Records for processing.
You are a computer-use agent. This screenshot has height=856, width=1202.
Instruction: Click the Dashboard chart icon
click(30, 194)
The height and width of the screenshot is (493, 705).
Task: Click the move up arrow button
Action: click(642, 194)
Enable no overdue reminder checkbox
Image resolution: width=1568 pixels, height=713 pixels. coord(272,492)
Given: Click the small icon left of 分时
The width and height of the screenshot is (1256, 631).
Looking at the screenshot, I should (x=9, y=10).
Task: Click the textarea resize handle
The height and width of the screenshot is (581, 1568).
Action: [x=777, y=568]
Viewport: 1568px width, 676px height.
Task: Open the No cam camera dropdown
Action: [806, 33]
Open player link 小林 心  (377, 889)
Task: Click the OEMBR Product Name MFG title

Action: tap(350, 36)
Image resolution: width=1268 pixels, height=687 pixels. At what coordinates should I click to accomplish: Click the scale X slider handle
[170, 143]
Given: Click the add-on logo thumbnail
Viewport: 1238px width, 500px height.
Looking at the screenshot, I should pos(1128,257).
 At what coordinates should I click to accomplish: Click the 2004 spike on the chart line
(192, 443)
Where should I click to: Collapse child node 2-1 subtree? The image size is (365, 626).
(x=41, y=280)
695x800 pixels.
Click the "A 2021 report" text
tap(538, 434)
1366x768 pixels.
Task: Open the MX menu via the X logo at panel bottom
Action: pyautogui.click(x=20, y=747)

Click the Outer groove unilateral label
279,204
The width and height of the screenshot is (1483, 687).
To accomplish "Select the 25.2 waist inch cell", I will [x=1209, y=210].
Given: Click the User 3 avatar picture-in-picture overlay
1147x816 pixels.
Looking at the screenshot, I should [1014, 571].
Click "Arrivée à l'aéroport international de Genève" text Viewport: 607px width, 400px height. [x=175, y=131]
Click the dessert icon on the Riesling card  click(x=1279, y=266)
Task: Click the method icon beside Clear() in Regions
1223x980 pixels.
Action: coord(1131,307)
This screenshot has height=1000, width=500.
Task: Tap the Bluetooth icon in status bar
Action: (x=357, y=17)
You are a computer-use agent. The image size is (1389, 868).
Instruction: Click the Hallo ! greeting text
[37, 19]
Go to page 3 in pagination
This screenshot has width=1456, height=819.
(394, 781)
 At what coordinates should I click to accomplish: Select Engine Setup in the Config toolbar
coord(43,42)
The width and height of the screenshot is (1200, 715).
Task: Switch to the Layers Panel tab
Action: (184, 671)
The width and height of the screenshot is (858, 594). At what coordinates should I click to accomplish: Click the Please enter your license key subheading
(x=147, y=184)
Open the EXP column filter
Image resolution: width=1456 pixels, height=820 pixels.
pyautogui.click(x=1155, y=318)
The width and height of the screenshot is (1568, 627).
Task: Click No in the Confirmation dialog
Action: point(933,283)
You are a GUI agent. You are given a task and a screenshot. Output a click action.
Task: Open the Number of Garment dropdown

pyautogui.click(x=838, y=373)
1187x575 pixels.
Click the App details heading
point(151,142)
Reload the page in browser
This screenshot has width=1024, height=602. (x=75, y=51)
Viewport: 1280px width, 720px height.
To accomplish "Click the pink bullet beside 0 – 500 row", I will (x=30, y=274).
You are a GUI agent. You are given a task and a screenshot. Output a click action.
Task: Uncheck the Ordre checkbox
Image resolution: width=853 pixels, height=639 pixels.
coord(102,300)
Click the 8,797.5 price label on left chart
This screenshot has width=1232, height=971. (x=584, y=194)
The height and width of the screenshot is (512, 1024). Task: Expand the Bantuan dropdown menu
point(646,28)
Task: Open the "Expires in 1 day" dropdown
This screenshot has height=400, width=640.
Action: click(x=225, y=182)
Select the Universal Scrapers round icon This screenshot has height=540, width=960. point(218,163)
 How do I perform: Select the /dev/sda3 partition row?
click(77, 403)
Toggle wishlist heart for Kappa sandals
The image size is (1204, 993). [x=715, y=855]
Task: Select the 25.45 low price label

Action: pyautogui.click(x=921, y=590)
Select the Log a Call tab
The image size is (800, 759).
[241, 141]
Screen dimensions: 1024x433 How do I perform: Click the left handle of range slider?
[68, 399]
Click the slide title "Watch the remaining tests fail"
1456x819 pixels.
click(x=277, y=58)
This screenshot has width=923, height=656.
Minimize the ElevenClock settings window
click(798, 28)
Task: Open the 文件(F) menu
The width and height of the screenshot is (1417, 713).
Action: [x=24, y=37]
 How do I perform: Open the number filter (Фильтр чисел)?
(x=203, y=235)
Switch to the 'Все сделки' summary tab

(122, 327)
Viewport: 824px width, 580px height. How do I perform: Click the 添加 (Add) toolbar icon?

Task directions.
Please make an exact copy of the lines above from the line with "Select the Universal" through the line with "Task: Open the 文件(F) menu", both ends included.

Final answer.
Select the Universal Scrapers round icon This screenshot has height=540, width=960. point(218,163)
 How do I perform: Select the /dev/sda3 partition row?
click(77, 403)
Toggle wishlist heart for Kappa sandals
The image size is (1204, 993). [x=715, y=855]
Task: Select the 25.45 low price label

Action: pyautogui.click(x=921, y=590)
Select the Log a Call tab
The image size is (800, 759).
[241, 141]
Screen dimensions: 1024x433 How do I perform: Click the left handle of range slider?
[68, 399]
Click the slide title "Watch the remaining tests fail"
1456x819 pixels.
click(x=277, y=58)
This screenshot has width=923, height=656.
Minimize the ElevenClock settings window
click(798, 28)
Task: Open the 文件(F) menu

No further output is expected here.